Version: 3.15

Getting Started with ScalarDB Analytics

This tutorial describes how to run analytical queries on sample data by using ScalarDB Analytics. The source code is available at https://github.com/scalar-labs/scalardb-samples/tree/main/scalardb-analytics-spark-sample.

ScalarDB Analytics in its current version leverages Apache Spark as its execution engine. It provides a unified view of ScalarDB-managed and non-ScalarDB-managed data sources by using a Spark custom catalog. By using ScalarDB Analytics, you can treat tables from these data sources as native Spark tables. This allows you to execute arbitrary Spark SQL queries seamlessly. For example, you can join a table stored in Cassandra with a table in PostgreSQL to perform cross-database analysis with ease.

Overview of the sample application

This sample tutorial demonstrates how to configure Spark to enable ScalarDB Analytics and perform interactive analyses using spark-sql on tables provided by ScalarDB Analytics.

Prerequisites for this sample application

Docker 20.10 or later with Docker Compose V2 or later

warning

You need to have a license key (trial license or commercial license) to use ScalarDB Analytics. If you don't have a license key, please contact us.

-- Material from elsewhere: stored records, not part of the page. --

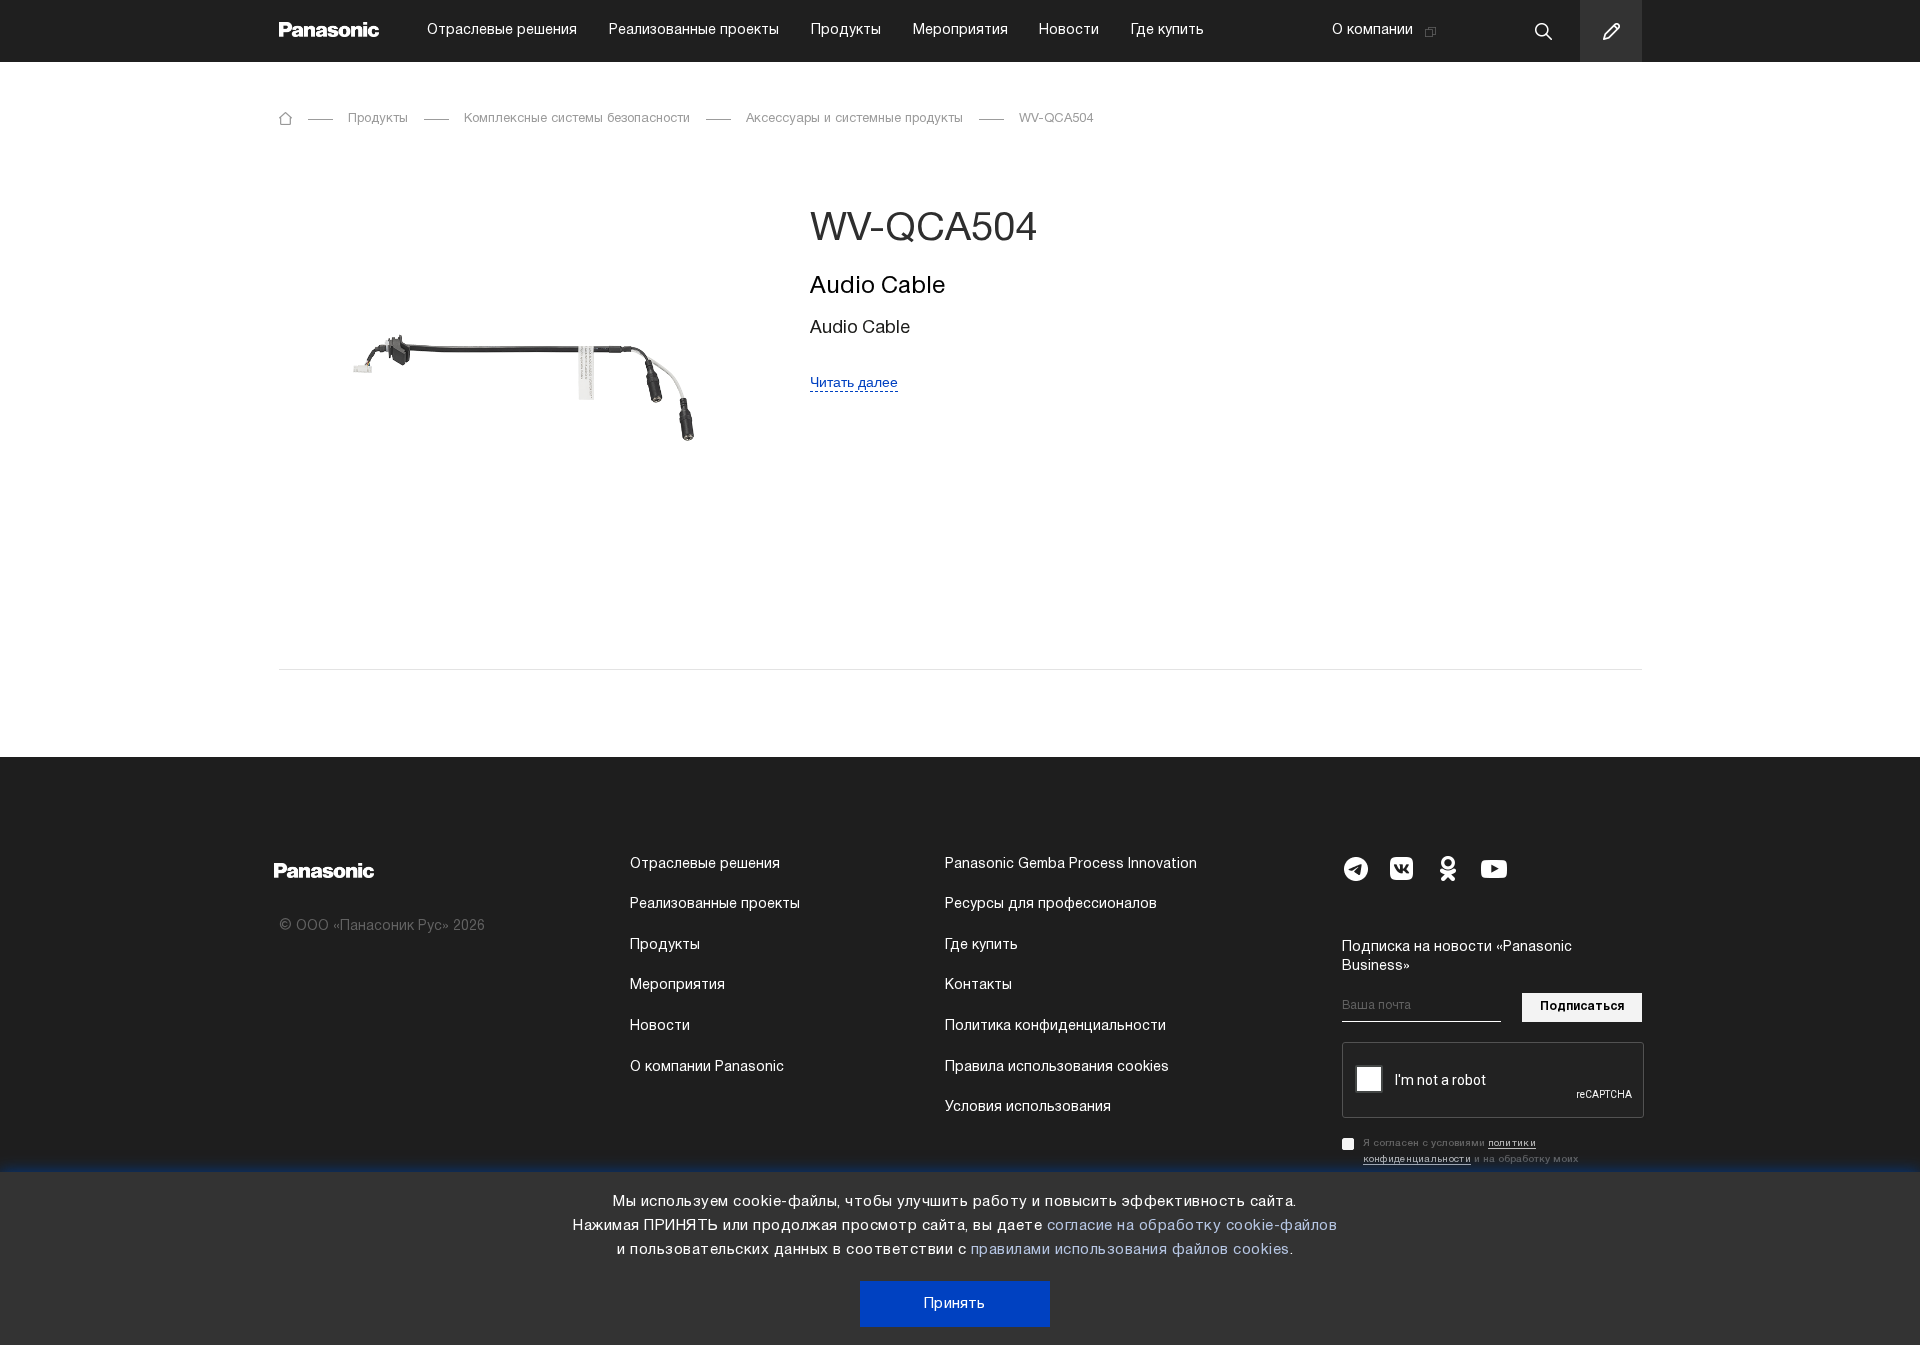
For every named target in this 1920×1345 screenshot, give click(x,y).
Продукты (846, 30)
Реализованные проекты (694, 30)
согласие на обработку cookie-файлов (1192, 1226)
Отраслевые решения (502, 30)
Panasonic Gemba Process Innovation (1071, 864)
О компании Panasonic (707, 1067)
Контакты (978, 985)
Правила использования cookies (1057, 1067)
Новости (1069, 30)
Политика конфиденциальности (1055, 1026)
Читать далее (854, 382)
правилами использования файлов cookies (1130, 1250)
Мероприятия (960, 30)
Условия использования (1028, 1107)
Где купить (1167, 30)
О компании (1372, 30)
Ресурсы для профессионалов (1051, 904)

Step 1: Set up ScalarDB Analytics

Clone the ScalarDB samples repository

Open Terminal, and clone the ScalarDB samples repository by running the following command:

git clone https://github.com/scalar-labs/scalardb-samples

Then, go to the directory that contains the sample application by running the following command:

cd scalardb-samples/scalardb-analytics-spark-sample

Set your license information

ScalarDB Analytics requires valid license information to be specified in the Spark configuration. You can provide your license details in the spark-defaults.conf file.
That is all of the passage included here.